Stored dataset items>
"""
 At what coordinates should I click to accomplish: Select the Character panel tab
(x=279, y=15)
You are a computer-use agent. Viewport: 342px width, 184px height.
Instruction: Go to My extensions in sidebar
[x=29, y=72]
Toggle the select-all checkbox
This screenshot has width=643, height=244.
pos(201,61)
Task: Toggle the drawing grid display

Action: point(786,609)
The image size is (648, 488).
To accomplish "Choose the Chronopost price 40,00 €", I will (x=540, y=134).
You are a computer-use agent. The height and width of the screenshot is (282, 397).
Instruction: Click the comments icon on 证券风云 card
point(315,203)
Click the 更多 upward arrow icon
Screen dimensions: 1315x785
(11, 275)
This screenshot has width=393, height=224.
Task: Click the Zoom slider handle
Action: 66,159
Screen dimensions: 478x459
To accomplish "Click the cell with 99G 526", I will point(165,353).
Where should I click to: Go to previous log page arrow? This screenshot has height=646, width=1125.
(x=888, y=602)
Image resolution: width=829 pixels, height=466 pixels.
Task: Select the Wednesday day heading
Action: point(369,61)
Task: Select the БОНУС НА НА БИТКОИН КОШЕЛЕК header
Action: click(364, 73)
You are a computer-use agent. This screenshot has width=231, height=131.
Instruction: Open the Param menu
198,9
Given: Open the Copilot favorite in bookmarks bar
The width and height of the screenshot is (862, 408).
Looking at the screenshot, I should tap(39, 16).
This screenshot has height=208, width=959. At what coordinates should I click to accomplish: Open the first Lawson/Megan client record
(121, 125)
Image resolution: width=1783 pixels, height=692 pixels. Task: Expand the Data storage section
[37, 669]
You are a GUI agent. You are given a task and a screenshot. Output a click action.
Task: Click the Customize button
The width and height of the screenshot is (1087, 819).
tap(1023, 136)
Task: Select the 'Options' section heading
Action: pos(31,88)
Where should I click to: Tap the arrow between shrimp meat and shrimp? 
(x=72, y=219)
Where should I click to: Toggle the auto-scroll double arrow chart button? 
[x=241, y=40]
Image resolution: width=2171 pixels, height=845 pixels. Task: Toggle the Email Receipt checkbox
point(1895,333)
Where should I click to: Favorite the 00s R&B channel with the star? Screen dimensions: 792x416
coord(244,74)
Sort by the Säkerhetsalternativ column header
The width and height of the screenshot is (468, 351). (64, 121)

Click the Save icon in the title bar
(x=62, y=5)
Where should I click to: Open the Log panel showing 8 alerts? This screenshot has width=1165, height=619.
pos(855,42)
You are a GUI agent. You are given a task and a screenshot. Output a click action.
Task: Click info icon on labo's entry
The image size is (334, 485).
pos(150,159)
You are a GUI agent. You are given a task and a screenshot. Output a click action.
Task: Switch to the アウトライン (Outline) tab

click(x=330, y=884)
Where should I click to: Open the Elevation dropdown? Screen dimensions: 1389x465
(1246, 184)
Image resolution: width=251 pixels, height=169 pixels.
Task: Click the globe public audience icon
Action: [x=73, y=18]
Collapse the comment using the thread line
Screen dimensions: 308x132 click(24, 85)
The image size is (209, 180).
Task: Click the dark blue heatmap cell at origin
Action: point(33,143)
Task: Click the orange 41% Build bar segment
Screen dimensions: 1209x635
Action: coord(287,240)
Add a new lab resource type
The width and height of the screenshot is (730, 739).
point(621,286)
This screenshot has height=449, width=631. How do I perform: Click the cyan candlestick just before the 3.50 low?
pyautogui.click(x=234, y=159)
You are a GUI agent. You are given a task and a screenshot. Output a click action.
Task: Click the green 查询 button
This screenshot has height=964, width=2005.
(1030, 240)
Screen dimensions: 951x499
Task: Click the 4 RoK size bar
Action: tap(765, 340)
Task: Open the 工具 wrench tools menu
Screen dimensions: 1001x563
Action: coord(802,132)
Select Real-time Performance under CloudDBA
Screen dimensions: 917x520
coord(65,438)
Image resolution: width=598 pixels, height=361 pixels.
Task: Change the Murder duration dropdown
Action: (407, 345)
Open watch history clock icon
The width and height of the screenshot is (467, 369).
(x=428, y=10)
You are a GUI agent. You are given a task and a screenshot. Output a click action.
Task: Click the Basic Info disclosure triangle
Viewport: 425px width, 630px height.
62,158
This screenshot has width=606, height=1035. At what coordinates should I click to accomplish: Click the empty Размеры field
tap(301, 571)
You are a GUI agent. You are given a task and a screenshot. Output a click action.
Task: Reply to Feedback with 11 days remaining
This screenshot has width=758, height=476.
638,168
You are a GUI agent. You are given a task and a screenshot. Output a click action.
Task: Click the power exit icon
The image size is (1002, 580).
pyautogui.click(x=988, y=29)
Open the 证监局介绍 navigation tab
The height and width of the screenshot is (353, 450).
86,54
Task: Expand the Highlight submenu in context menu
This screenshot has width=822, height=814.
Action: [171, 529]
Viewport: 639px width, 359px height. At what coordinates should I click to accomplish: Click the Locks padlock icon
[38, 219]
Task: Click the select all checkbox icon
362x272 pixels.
"""
Challenge> Return the lines of the material above exactly as they appear, beginning with the line that contains "You are a computer-use agent. The" and ending with the line that contains "Action: 66,159", with both of those lines included.

Correct result>
You are a computer-use agent. The height and width of the screenshot is (282, 397).
Instruction: Click the comments icon on 证券风云 card
point(315,203)
Click the 更多 upward arrow icon
Screen dimensions: 1315x785
(11, 275)
This screenshot has width=393, height=224.
Task: Click the Zoom slider handle
Action: 66,159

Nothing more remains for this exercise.